Introduction to VBA RegEx

A regular expression, or RegEx, is a sequence of characters that defines a search pattern which is used for finding a specific pattern of characters in a string. This tutorial will show you a VBA RegEx pattern example and will demonstrate why using regular expressions in VBA is so powerful.

Regular expressions are a very large topic and many books have been written about it. It’s also a topic that many people find intimidating due to the rather cryptic and compact syntax and because the syntax varies considerably from language to language.

The VBA RegEx syntax differs quite a lot from other RegEx syntaxes, such as those used in Java, Perl or Python. This is primarily because the VBA RegEx object comes with optional parameters that you must sometimes specify to obtain the same results as you would by using standard RegEx syntax in other languages. I know. This explanation even sounds weird.

For these reasons, we’ll focus on VBA RegEx in this article. There are may be a few sections where we’ll assume you already have a basic understanding of regular expressions, but don’t worry if you’re new to RegEx! If you’re completely new to the topic and you find it slightly intimidating or difficult, you should still be able to grasp the basic concepts after reading this, so stick with us!

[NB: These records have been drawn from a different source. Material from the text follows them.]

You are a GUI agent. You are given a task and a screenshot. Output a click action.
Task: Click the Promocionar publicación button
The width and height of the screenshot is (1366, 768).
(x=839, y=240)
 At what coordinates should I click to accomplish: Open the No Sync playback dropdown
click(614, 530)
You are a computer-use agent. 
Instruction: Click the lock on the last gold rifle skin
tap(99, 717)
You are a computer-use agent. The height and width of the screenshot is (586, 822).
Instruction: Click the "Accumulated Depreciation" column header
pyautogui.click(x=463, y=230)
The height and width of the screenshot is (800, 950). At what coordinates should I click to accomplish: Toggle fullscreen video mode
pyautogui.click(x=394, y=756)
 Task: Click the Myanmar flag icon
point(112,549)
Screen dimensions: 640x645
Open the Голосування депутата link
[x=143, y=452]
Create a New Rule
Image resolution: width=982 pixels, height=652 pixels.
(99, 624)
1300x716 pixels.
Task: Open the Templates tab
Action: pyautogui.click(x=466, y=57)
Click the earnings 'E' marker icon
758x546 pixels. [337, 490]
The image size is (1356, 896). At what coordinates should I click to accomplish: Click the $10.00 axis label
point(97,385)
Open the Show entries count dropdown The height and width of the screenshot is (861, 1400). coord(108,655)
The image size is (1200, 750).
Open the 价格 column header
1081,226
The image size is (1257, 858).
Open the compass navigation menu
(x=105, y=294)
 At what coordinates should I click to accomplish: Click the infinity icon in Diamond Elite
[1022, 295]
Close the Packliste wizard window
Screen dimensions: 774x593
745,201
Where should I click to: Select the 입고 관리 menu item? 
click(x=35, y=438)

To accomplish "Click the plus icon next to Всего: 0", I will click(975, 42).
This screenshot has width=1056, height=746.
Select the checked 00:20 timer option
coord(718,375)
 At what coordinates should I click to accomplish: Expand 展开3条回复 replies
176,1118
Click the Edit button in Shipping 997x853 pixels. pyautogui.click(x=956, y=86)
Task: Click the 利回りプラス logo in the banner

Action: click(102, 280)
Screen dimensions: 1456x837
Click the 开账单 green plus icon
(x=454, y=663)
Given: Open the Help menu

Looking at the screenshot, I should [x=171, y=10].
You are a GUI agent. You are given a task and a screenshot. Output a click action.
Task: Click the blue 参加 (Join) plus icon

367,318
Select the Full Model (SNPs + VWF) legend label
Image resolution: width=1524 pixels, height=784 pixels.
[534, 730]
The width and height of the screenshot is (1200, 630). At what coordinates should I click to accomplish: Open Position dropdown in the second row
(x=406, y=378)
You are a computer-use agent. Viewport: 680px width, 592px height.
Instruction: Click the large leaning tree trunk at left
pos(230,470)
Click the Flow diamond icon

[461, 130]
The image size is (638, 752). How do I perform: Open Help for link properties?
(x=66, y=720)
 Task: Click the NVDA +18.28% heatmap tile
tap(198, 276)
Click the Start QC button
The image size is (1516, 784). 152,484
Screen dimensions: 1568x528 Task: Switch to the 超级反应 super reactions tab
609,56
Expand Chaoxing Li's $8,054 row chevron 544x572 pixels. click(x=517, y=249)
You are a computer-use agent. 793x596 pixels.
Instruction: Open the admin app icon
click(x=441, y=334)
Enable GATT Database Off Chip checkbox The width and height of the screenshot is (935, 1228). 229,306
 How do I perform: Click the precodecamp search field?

We’ll start by presenting the essential Regex syntax and then we’ll show you how to instantiate the RegEx object in VBA. Next, we’ll describe the parameters of the VBA RegEx object and present a general VBA RegEx function which returns substring matches from the input text passed to the function. We’ll also show you a fairly advanced example which incorporates many of the RegEx features we’ve previously presented and then we’ll finish off with a brief discussion on application ideas and when not to use VBA RegEx.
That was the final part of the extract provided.